_Aim of the task:_ Print out the entries from the line containing "Switch to the Layers panel tab" through the last line, exactly, and print nothing else. Pictures are not copied.

[Collected data]
□ □ □ □
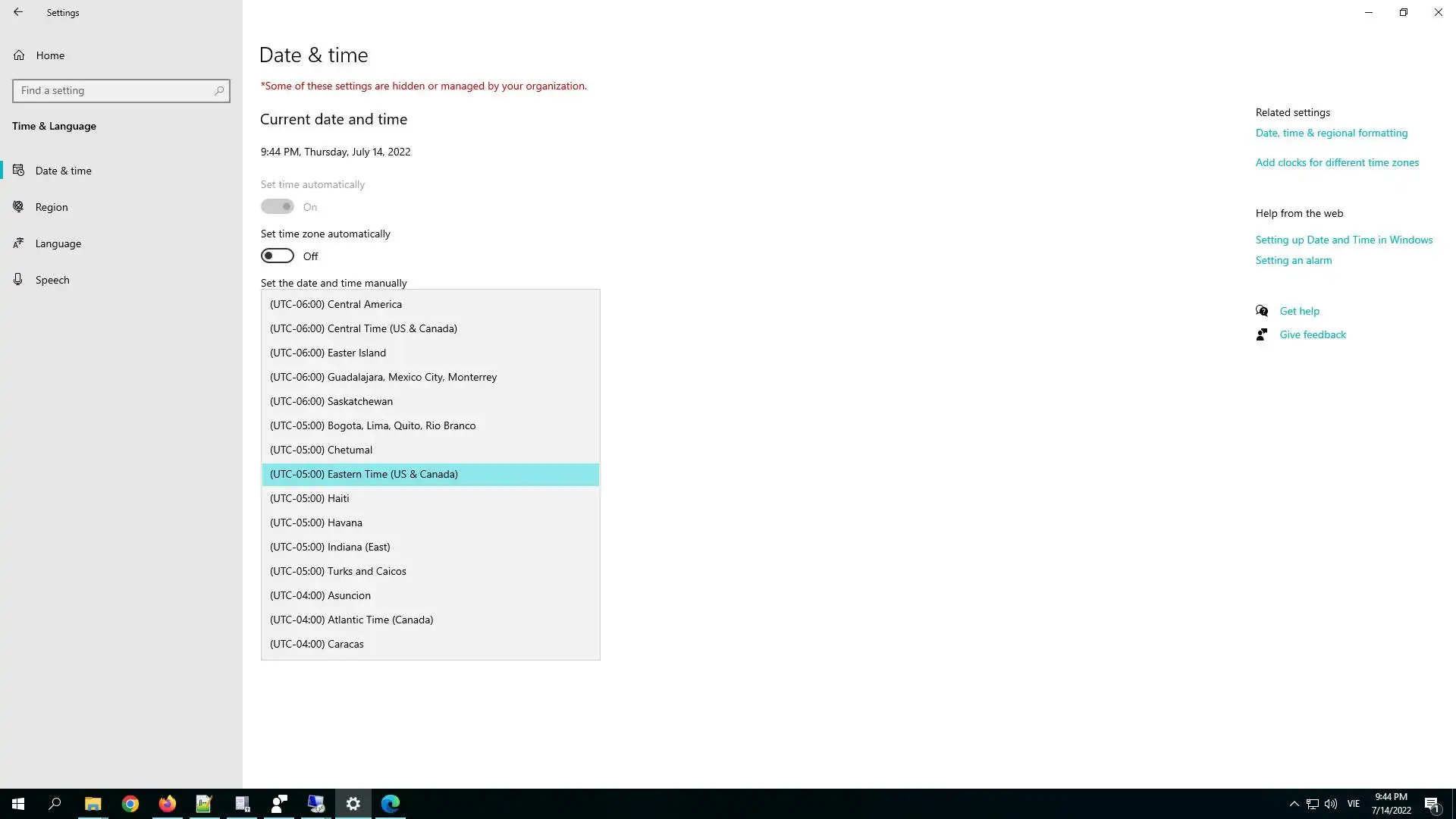Select Bogota, Lima, Quito time zone
The image size is (1456, 819).
tap(430, 426)
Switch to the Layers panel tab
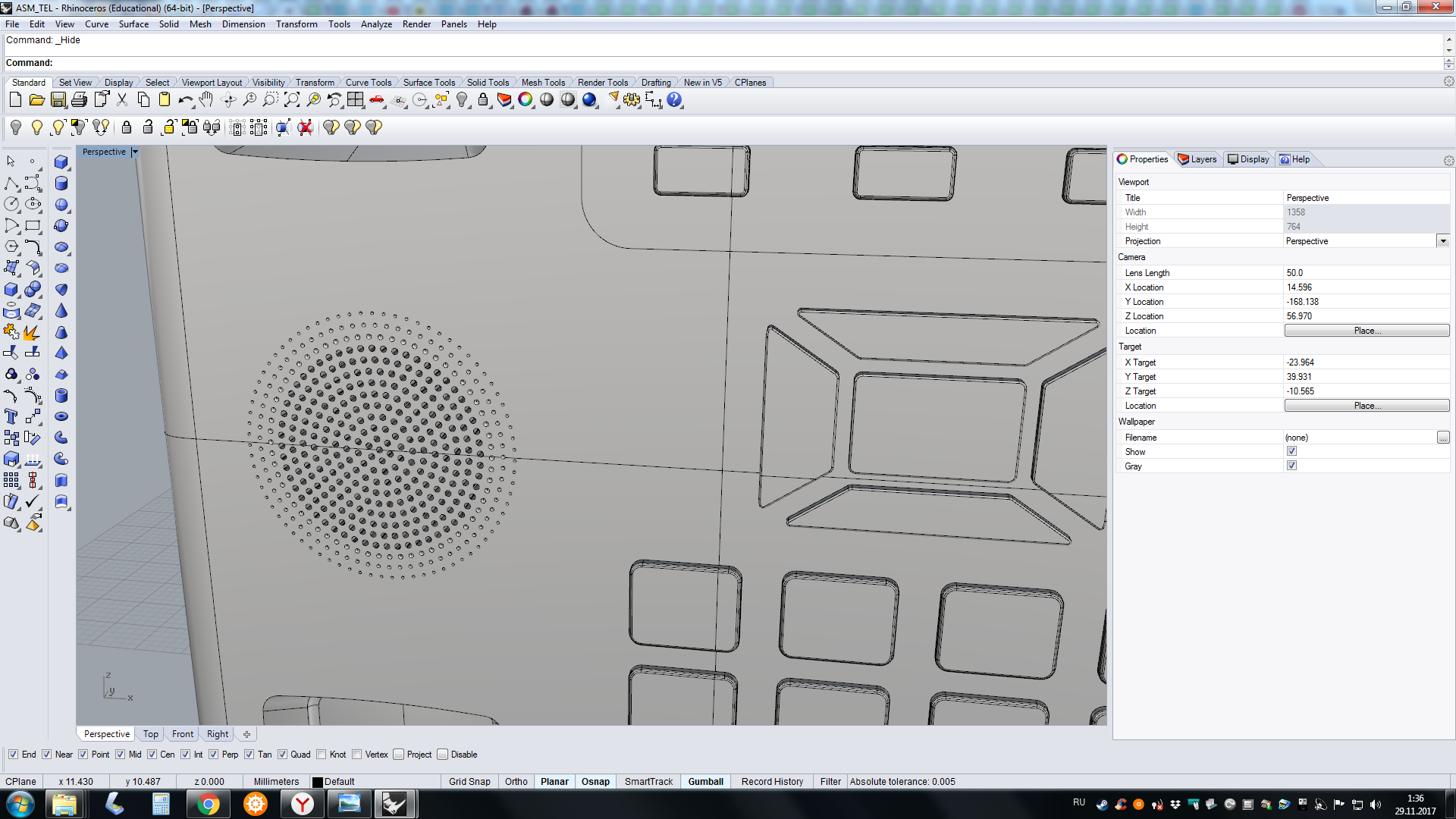Screen dimensions: 1456x819 click(x=1197, y=159)
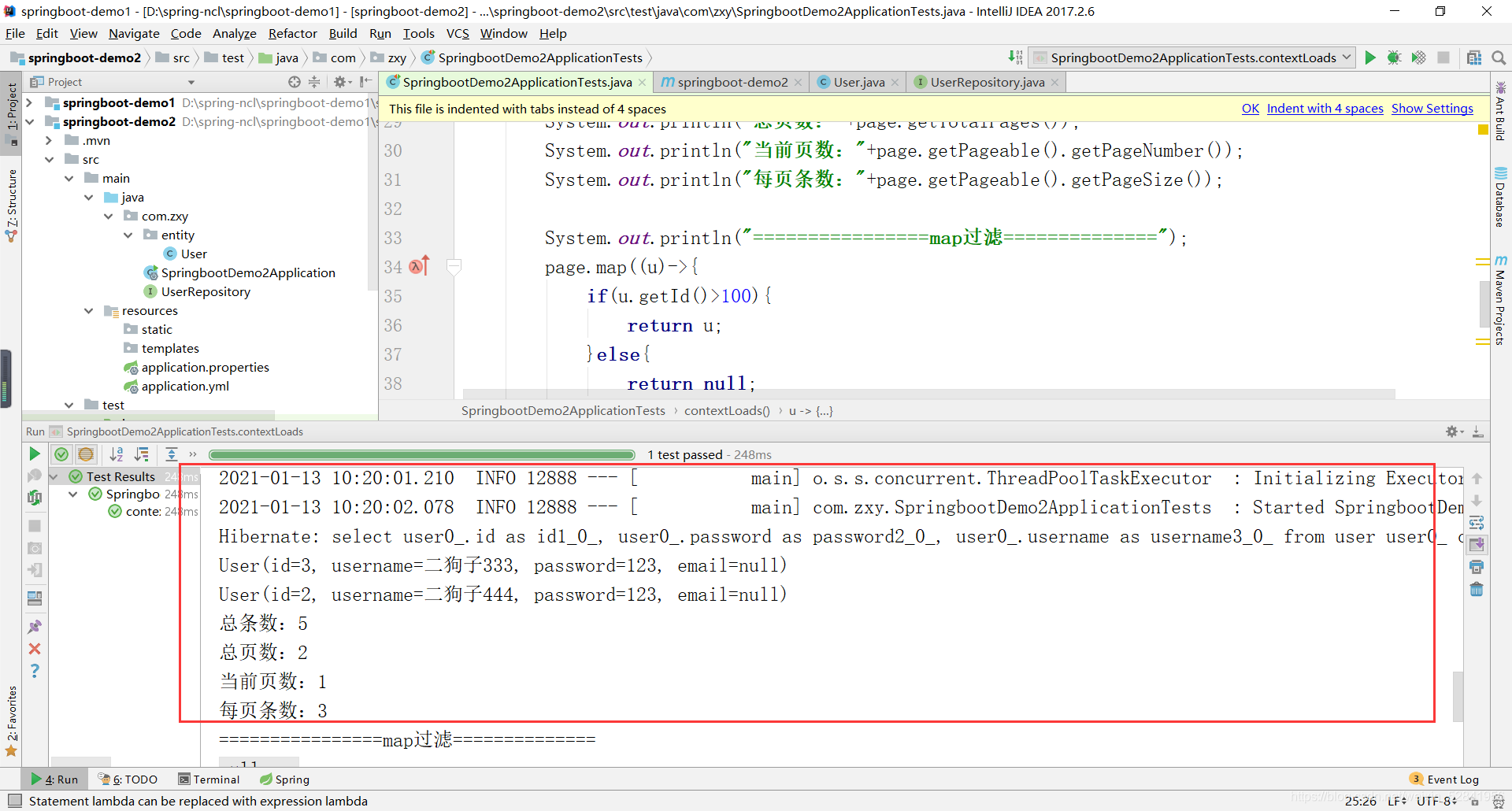Image resolution: width=1512 pixels, height=811 pixels.
Task: Click the green test progress bar
Action: 423,454
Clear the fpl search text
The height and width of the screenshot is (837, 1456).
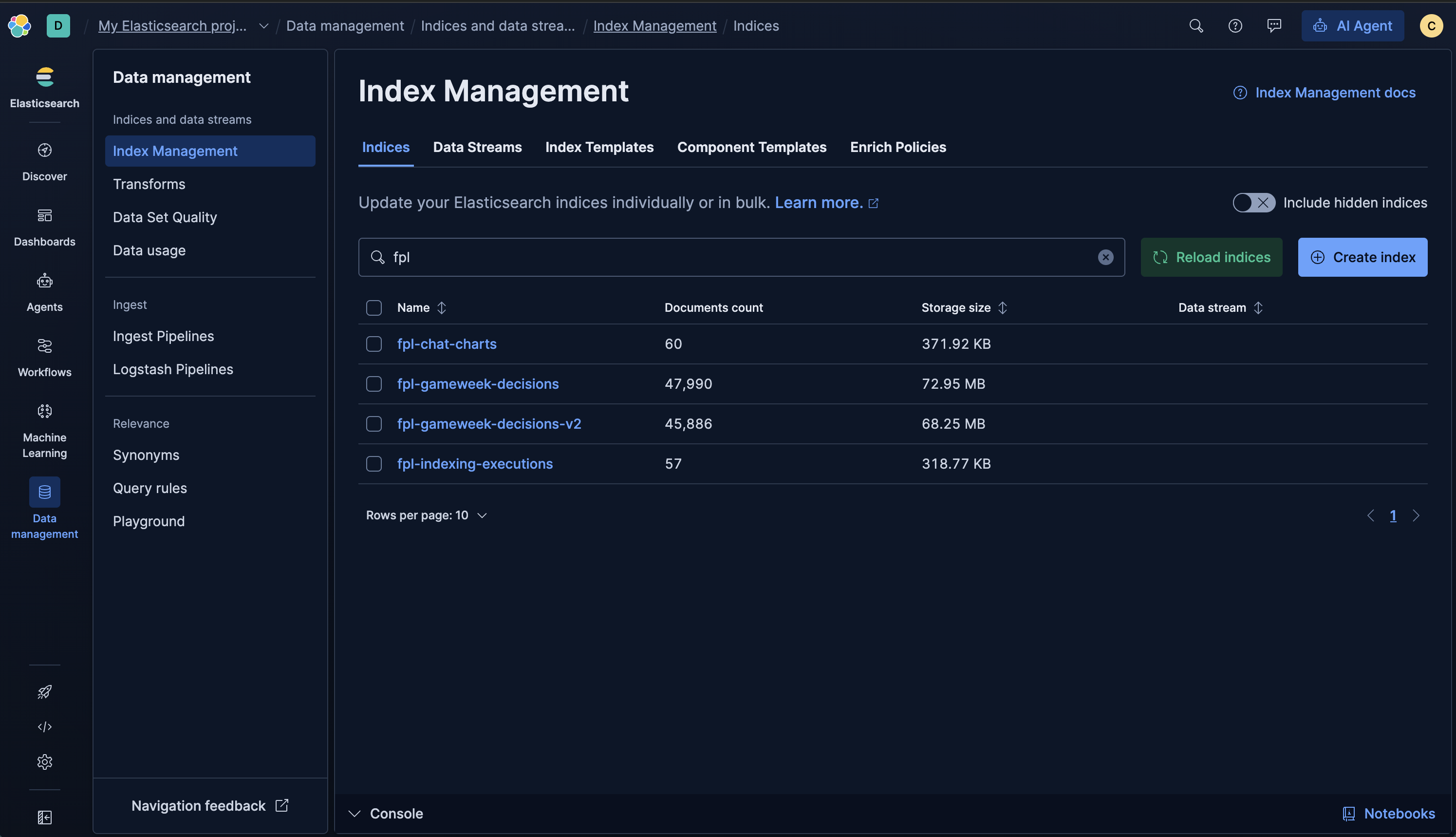pos(1105,258)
□ □ □ □
_Written response:_
Switch to the Layers panel tab
Screen dimensions: 1456x819 click(x=1197, y=159)
Image resolution: width=1512 pixels, height=811 pixels.
Task: Click the green test progress bar
Action: 423,454
Clear the fpl search text
The height and width of the screenshot is (837, 1456).
pos(1105,258)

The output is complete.